O Estado de São Paulo, n. 45198, 17/07/2017. Política, p. A4.

 

Lava Jato em Curitiba tem 244 procedimentos abertos

 Ricardo Brandt / Julia Affonso / Fausto Macedo

17/07/2017

 

 

Força-tarefa. Operação ainda investiga desdobramentos em casos como a compra de Pasadena, palestras de Lula, a construção de Belo Monte e improbidade de PT e PMDB

 

 

Após a condenação do ex-presidente Luiz Inácio Lula da Silva pelo juiz Sérgio Moro e passados quase três anos e meio de investigações, a Operação Lava Jato em Curitiba tem ainda 244 inquéritos e procedimentos abertos e 40 ações penais em andamento na Justiça Federal. Aguardam a conclusão apurações sobre corrupção na Petrobrás, como a compra da Refinaria de Pasadena, nos Estados Unidos, e propinas em contratos de plataformas de exploração do pré-sal, de comunicação e de marketing, além de palestras do petista, desvios na construção da Usina de Belo Monte e suspeitas de improbidade de PT e PMDB.

Os trabalhos em curso devem resultar em novas fases da operação, com pedidos de prisões e de buscas e apreensões – já foram realizadas 41 etapas.

“Há centenas de pessoas sob investigação, e novas linhas de trabalho não param de surgir.

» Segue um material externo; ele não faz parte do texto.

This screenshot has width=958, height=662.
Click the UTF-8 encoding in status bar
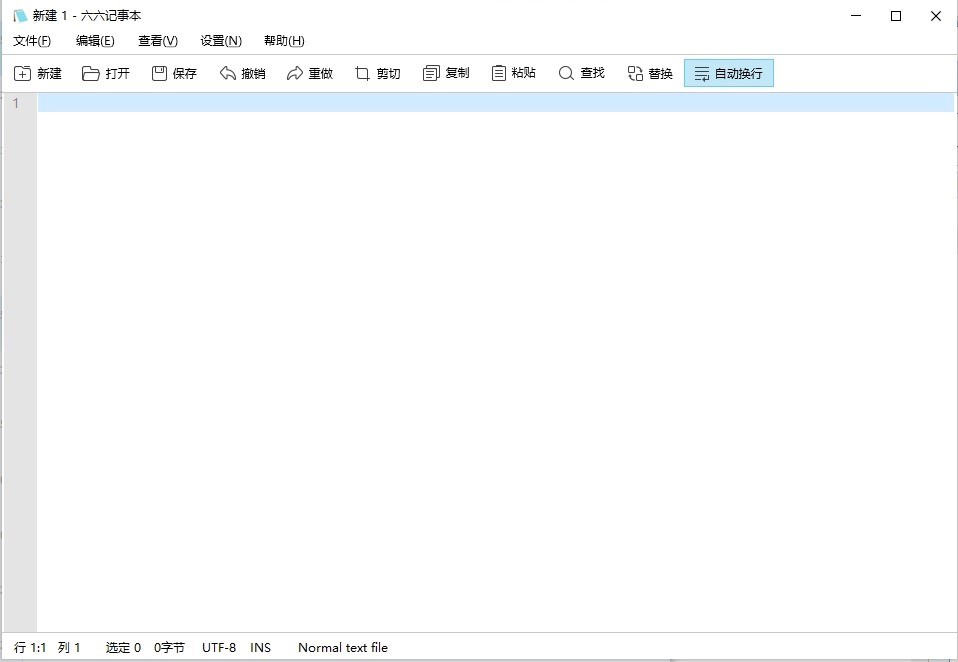219,648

Há áreas da Petrobrás em que a apuração ainda está amadurecendo, como a de comunicação e a de serviços terceirizados”, afirmou ao Estado o procurador da República Deltan Dallagnol, coordenador da força-tarefa no Paraná. “Ninguém aqui pode reclamar de falta de trabalho.”

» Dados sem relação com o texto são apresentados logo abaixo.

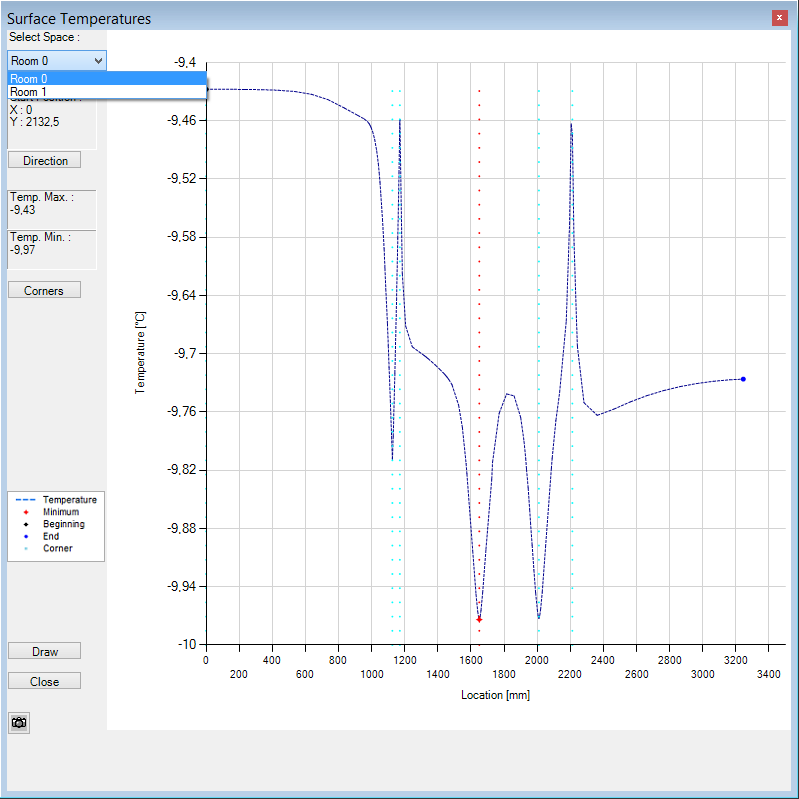Click the Beginning entry in the legend
799x799 pixels.
point(63,524)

Com desvios de mais de R$ 10 bilhões identificados na Petrobrás em negócios entre 2004 e 2014, a Lava Jato em Curitiba precisa apresentar à Justiça Federal denúncias contra empreiteiras por crimes de cartel e fraude em licitações. O Ministério Público Federal (MPF) dividiu as acusações e iniciou os processos pelos crimes de corrupção, lavagem de dinheiro e organização criminosa – já são 64 denúncias.

A força-tarefa também vai investir na propositura de ações cíveis contra construtoras e partidos – são oito processos abertos atualmente –, pedindo o ressarcimento de R$ 14 bilhões aos cofres públicos. Apenas o PP foi acionado na Justiça – os procuradores cobram R$ 2 bilhões pelos supostos prejuízos causados à Petrobrás. PT e PMDB devem ser os próximos.

“Há também todos os desmembramentos da Odebrecht (que fez delação com 78 executivos e ex-executivos) que ficaram em Curitiba, só aí perto de 50 investigações. Inúmeras ações cíveis contra a corrupção estão pendentes. Bancos poderão ser chamados a responder por prejuízos decorrentes de falhas dos sistemas de compliance, no Brasil e no exterior”, afirmou Dallagnol.

 

Frentes. Em outra ponta da força-tarefa, iniciada em 2015, a Lava Jato ganhou o reforço do Ministério Público da Suíça, com a identificação de cerca de mil operações financeiras suspeitas de investigados no Brasil.

Dois anos depois, mais da metade do material não foi enviada aos procuradores brasileiros. São dados de contas, nomes de suspeitos, entre eles políticos e agentes públicos, e de movimentações financeiras. Os pedidos de cooperação internacional saltou de 183, em março deste ano, para 279.

“Apenas a delação premiada da Odebrecht colocou sob suspeita quase um terço dos senadores e dos ministros e quase metade dos governadores. Vemos grande parte da classe política à espreita, aguardando apenas uma boa oportunidade para se livrar do risco de prisão”, afirmou Dallagnol.

O procurador apontou o suposto sufocamento da Polícia Federal, os ataques ao instituto da delação premiada e a proposta de anistia ao caixa 2 como reações da classe política aos avanços da Lava Jato.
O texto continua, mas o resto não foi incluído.